Karel De Mulder (1985), who lives and works in Brussels, shares a similar attitude. His work originates from the elaboration of abstract ideas that gradually transform into artistic concepts, taking on different forms depending on the needs of the project. His practice moves fluidly from the intellectual to the material level, with a constant focus on the conceptual value of the outcome.
The collaboration between Kessels and De Mulder led to the creation of the photobook Man. The work consists of 768 pages, all devoted to archival photographs that follow the same recurring pattern: a man placed at the center of the image, surrounded by female figures. In the original shots, the man is the pivot of the image, the focal point toward which attention converges, while the women occupy marginal positions, relegated to the sides like extras.

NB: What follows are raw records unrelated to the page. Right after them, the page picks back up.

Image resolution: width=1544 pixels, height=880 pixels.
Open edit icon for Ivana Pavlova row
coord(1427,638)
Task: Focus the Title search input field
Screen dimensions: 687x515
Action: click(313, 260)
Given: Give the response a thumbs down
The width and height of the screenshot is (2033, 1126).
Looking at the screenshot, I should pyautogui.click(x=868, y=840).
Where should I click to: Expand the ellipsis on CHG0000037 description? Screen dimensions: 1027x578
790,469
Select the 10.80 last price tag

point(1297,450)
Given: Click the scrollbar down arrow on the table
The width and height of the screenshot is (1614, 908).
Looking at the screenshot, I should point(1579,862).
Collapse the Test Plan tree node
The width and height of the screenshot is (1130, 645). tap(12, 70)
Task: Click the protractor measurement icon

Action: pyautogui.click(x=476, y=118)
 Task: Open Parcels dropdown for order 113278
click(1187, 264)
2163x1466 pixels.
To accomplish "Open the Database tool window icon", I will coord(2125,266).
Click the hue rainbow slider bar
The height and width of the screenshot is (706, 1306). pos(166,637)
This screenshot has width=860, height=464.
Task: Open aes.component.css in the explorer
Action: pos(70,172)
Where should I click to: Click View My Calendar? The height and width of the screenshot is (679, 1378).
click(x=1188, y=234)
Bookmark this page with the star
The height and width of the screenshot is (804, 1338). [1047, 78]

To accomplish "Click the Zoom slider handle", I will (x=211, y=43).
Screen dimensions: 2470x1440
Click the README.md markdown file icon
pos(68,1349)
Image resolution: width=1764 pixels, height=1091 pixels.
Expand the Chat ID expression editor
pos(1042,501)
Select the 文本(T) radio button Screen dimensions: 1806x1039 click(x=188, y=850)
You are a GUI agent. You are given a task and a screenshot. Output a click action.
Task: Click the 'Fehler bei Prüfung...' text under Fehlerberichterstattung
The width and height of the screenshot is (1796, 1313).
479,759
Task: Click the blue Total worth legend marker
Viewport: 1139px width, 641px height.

The new layout of the volume generates a provocative effect: the male figure, positioned exactly at the center of the page, is inevitably cut along the book’s binding. What was once a symbol of authority and centrality inevitably dissolves. This design choice takes on both an ironic and critical meaning: the man, who with his claim to predominance occupied the central space, becomes the victim of the very position of privilege—condemned to disappear, or at least to appear censored.
This dynamic overturns the roles traditionally assigned: the women, usually relegated to the margins of the image, remain visible and intact, while the male figure dissolves in the very process of pagination dictated by the object itself. The artists’ gesture is not one of direct or authoritarian intervention, but rather a staging of the inevitable fate of gender hierarchies: patriarchy, which constructs man as the visual and social fulcrum, carries within itself its own condemnation—here represented by a symbolic cut.
Man thus becomes a critical rereading of archival photography, transforming images of the past into tools for reflection on the present. The book is not only an artistic object, but also a conceptual device that raises questions about the construction of gender roles and about art’s ability to symbolically subvert mechanisms of power.
Man, Erik Kessels and Karel De Mulder
Color, 11 x 16 cm, 768 pages, softcover with dust jacket.
Published by RVB BOOKS, Paris, 2025.